Machinima Spotlight: Combine Nation
Today I am featuring another Half-Life 2 film, but this one comes from a gamer across the pond. With this being the first year for the Machinima Festival Europe, we can only expect to see more and more films coming from European gamers. As I have previously indicated, I’m a big fan of HL2 both as a game and as the ideal engine for making machinima. The Source Engine coupled with the FacePoser tool developed by Valve offers such a tremendous range of possibilities for lip syncing and having characters emote through detailed facial expressions. This first episode of what will surely become a popular series created by Zachariah Scott illustrates precisely how the HL2 technology enables talented filmmakers to actualize their visions. Combine Nation is perhaps more TROOPS than Red vs. Blue, but the writing maintains a consistent comedic tone that carries through the entire episode.

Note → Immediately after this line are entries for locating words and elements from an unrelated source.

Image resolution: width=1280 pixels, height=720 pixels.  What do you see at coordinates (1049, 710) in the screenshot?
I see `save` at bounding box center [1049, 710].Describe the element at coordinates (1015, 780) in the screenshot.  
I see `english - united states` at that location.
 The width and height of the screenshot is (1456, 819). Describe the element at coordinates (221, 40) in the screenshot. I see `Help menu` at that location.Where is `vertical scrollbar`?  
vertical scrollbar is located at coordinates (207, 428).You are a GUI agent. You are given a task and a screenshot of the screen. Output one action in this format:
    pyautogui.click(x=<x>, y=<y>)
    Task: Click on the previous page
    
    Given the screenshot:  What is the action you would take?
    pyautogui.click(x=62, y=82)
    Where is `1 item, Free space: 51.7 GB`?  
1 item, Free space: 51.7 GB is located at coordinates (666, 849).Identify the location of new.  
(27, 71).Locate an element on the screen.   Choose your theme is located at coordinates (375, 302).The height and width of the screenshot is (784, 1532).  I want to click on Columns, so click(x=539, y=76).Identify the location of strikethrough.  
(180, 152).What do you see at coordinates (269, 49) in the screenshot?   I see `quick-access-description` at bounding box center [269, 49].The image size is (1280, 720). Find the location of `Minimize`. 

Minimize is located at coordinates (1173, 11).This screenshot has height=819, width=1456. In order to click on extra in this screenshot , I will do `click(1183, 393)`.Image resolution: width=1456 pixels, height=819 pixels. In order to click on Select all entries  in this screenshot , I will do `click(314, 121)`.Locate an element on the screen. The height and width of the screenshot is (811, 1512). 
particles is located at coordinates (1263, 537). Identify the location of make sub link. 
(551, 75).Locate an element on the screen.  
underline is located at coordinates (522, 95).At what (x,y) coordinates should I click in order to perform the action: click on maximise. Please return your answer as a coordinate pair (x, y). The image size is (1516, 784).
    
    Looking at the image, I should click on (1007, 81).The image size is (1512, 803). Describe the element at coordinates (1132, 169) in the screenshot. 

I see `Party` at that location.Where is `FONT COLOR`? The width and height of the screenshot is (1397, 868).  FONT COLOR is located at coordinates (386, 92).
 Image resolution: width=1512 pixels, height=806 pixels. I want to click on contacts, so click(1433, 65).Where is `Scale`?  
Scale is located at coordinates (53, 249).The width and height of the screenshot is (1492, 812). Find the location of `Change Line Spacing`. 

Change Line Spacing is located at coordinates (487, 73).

All too often, machinimators try and base entire episodes on the premise of two game characters sitting around waxing existential, interjecting the occasional self-referential joke. A formula perfected by the guys at Rooster Teeth. But when others have tried to replicate that, the result has tended to look more like an SNL skit that painfully won’t end. Scott successfully avoids that trap and delivers comedy both through the sharp dialog as well as a number of sight gags. There’s even a Rosencrantz & Guildenstern Are Dead moment during a pursuit of a fugitive where we see the husband consoling his wife on the coach in the apartment (a familiar scene to those who have played the game). But rather than consoling her about the dystopian world in which the game takes place, as a player of the game might imagine he is doing when the two are encountered, he’s revealing a ridiculous secret to her involving a lost cat and a trip to the beach. The humor is further supported with some exceptionally high production values, even by HL2 standards. Making great use of the engine’s depth of field and bloom effects, the piece takes on a very stylized feel, especially for a comedy. Throw in a Dutch angle tracking shot, excellent voice acting along with topnotch sound design, and you have a what I would consider a front-runner for best new series at this Fall’s festival.